» **Teks yang Diberikan**:
------------------------------------

Provinsi

Dari Wajo Tanah Bugis, Cerita Peserta Di Tengah Ketegangan MQKI 2025

Foto Kontributor
Sumaryadhi

Kontributor

Jumat, 03 Oktober 2025
...

Wajo, (Humas Kemenag Sulsel) – Jum'at, 3 Oktober 2025, di lingkungan Universitas As'adiyah Lapongkoda, Kabupaten Wajo, terasa berbeda. Langkah para santri yang membangun menuju ruang-ruang lomba bercampur dengan bisikan doa dari guru pendamping yang setia mengawal. Seluruh majelis Musabaqah Qira'atil Kutub (MQK) tampak penuh. Sesi penyisihan Marhalah Ulya dan babak semifinal Marhalah Ula serta Wustha serentak digelar.

Di balik wajah-wajah santri yang menenteng kitab kuning, ada cerita perjuangan panjang. Ada rasa tegang, cemas, sekaligus keyakinan yang menyala.

Salah satunya datang dari Filzah Zahrah Aqylah, santriwati kafilah tuan rumah As'adiyah Kabupaten Wajo. Mengenakan seragam hijau khas As'adiyah, ia duduk menunggu giliran. Nomor tampilnya: delapan. Majelis lombanya : Hadits Marhalah Wustha.

“Deg-degan sekali, Kak,” ucapnya dengan suara pelan, seraya terus menatap kitab rujukan yang dibawanya.

------------------------------------

» **Petunjuk Pengerjaan**:
**A)** Jawablah pertanyaan berikut berdasarkan teks berita MQK 2025.
(i) Di lingkungan universitas mana kegiatan pada 3 Oktober 2025 itu berlangsung?
(ii) Sesi apa saja yang digelar serentak hari itu?
(iii) Di majelis lomba apa Filzah Zahrah Aqylah tampil?
**B)** Tuliskan lanjutan teks berita MQK 2025, dimulai setelah kalimat terakhir yang ditampilkan.
Daftar di bawah ini tidak berhubungan dengan teks berita MQK 2025.

» **Data**:
------------------------------------

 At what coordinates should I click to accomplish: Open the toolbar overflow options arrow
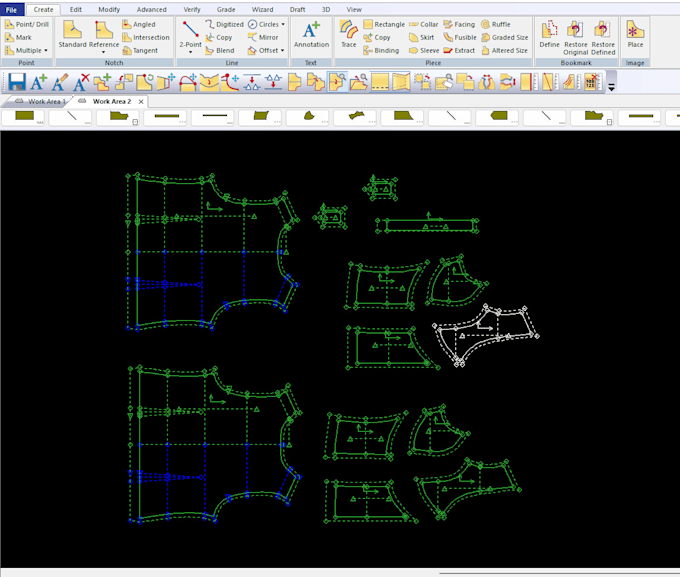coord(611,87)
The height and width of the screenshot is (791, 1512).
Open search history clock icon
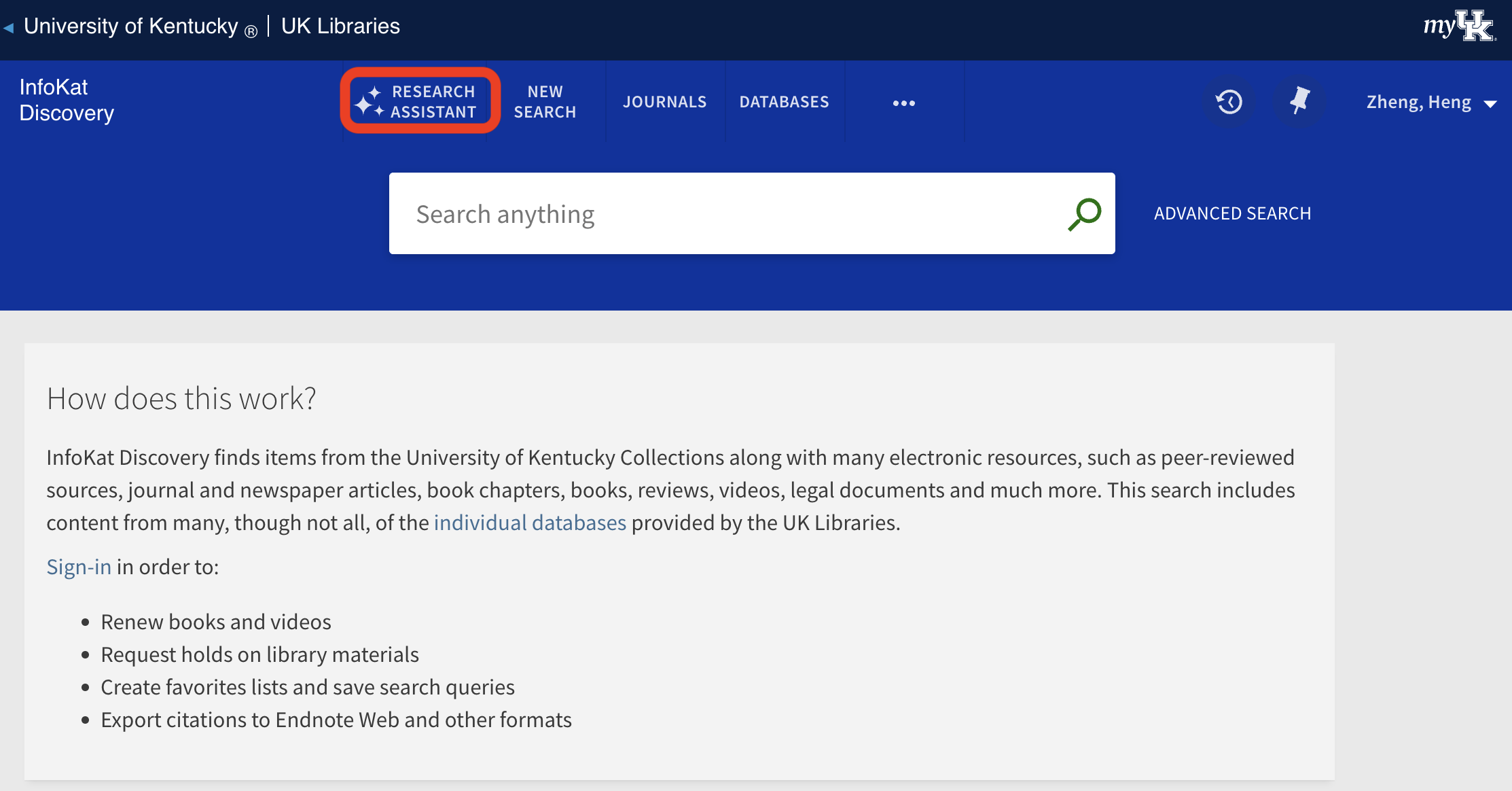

------------------------------------

» **Jawaban Tiap Tugas**:
**A)**
(i) Universitas As'adiyah Lapongkoda, Kabupaten Wajo.
(ii) Sesi penyisihan Marhalah Ulya serta babak semifinal Marhalah Ula dan Wustha.
(iii) Hadits Marhalah Wustha.

**B)**
Bagi Filzah, ini adalah pertama kalinya ikut MQK. Persiapan memang sudah dilakukan jauh hari, guru-guru di pesantren telah menuntun bagaimana membaca, memahami, dan mengupas isi kitab. Namun rasa gugup tak pernah bisa hilang sepenuhnya. Justru itulah tantangan sekaligus pengalaman berharga yang kelak akan menjadi cerita tersendiri dalam perjalanan belajarnya.

Cerita lain datang dari Alyah Aulia Razak, santriwati asal kafilah Sulawesi Selatan yang tampil di majelis Akhlak Marhalah Ulya. Meski sudah berbekal pengalaman di MQK Nasional VII tahun 2023 di Lamongan, rasa tegang masih saja hadir.

“Saya sudah fokus bimbingan sebulan terakhir, kitabnya dipelajari secara intensif, tapi tetap saja gemetar kalau sudah mau tampil,” tutur Alyah sambil tersenyum.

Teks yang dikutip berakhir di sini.